Há uns quarenta anos, pressionado por dificuldades financeiras atinentes àqueles advogados que não tinham tradição de família, renda pessoal advinda de bom casamento ou herança adequada, certo recém-formado sonhou com a implantação de escritório montado no último andar de prédio de luxo. Sobre a cobertura, ainda imerso na fantasia dos devaneios, o noviço viu um luminoso. Tratava-se de um círculo formado por lâmpadas fluorescentes. Dentro, piscando a intervalos exatos, havia quatro propagandas: Desquites, Inventários, Falências, Concordatas. No centro, a efígie de um felino portentoso, a bocarra aberta, parecendo rugir como o “leão da Metro”. Abaixo da fera, a expressão convidativa: “Ao Leão Forense”.
Vem isso a propósito do “ranking” marcando as posições de grandes escritórios de advocacia da América Latina, um deles com mais de trezentos profissionais. Alguns daqueles escritórios, segundo o noticiário, teriam ligação com instituições estrangeiras. É boa e é ruim tal divulgação. O aspecto positivo diz com a capacidade de advogados brasileiros se reunirem em grandes empresas. O aspecto negativo se relaciona à divulgação de tal fato feita por instituto cuja respeitabilidade é pouco conhecida.
De outra parte, o estatuto da advocacia proíbe a captação de clientela, mantendo-se o advogado, nas circunstâncias, com atrativos resultantes da divulgação espontânea de sua capacidade profissional, quer pelo êxito no enfrentamento das causas, quer pela atenção que presta a um ou outro cliente.

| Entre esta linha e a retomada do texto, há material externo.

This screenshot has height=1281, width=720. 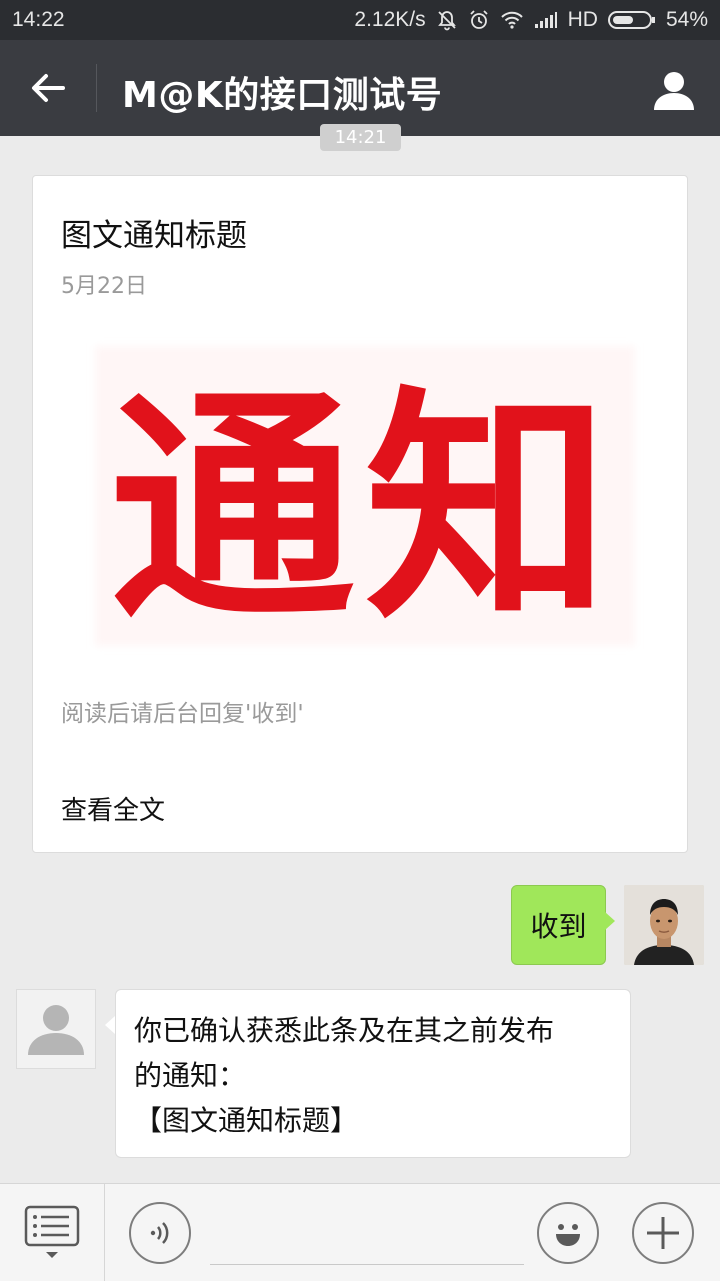 What do you see at coordinates (360, 138) in the screenshot?
I see `message-timestamp: 14:21` at bounding box center [360, 138].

Nessa medida, o “ranking” divulgado no “Consultor Jurídico” gera resistência de alguns e relutância de outros, os primeiros porque criticam eventual conduta antiética dos beneficiados, os últimos por se colocarem num composto de timidez que lhes impede a concorrência.
O acidente publicitário visado gera raciocínios curiosos. Realmente, aquele profissional desprovido de meios de se fazer conhecido fica imerso em santa ira. Paralelamente, há aqueles que se regem por estrita obediência à legislação vigente, censurando, então, hipotéticos infratores. O fenômeno consistente na artificial divulgação de qualidades profissionais já é velho na medicina.
Há, na arte médica, setores muito visados pela “mídia contratada”. A cirurgia estética, por exemplo, se esmera, com severo combate dos Conselhos de Medicina, na demonstração da habilidade com que o profissional faz a tessitura de mamas ou narizes, pontificando, ao lado, imagens das beneficiadas. Vêem-se os médicos, nas circunstâncias, sob competição desabrida insuflada por empresariado leigo, pois as grandes empresas hospitalares dificilmente têm padrões estritamente científicos.
A advocacia obedece, no Brasil, a uma certa dose de pudor, mas há venenosa insuflação dos mesmos elementos que suportam profissões outras. Nesse sentido, o Estatuto da Advocacia precisa ser protegido com imensa dose de vigilância, impedindo-se,então, extravagâncias inaceitáveis. É certo que nos Estados Unidos da América do Norte a propaganda dos méritos de advogados, agindo estes individual ou coletivamente, é liberada. Daí, com certeza, advém o espírito imitativo dos brasileiros. A OAB, na contingência, tem restado numa posição muito discreta.
Já existem escritórios de advocacia às dezenas misturados com empresas de contabilidade, administração e corretagem de imóveis e compostos pouco homogêneos. A divulgação da lista de grandes escritórios não seria, quiçá, boa propaganda para os mesmos, porque o advogado exerce, tradicionalmente, atividade quase artesanal, com relevo para as defesas criminais. No meio disso tudo, resta a preocupação sobre o número excessivo de advogados dentro de uma empresa ligada à defesa dos direitos de terceiros, envolvendo-se, nisso, a infiltração possível de capitais estrangeiros.
Já se tem falado na possibilidade de manutenção, nesses escritórios, de consultores versados na legislação européia, com predominância da Alemanha, França e Itália, não se mencionando, por óbvio, os americanos do norte. Consta que a Ordem dos Advogados do Brasil tem examinado tal consultoria sem grande antipatia, não se examinando, porque não incluída no contexto, a atividade daqueles profissionais vindos de países que admitem a reciprocidade.
O assunto precisa ser tratado com muito cuidado, na medida em que potentes instituições estrangeiras, interessadas na apropriação de lucros enquanto entrelaçados em problemas além-fronteiras, podem entusiasmar-se, tornando-se sócias ocultas dos nacionais e injetando capital adequado à manutenção de caríssimas estruturas.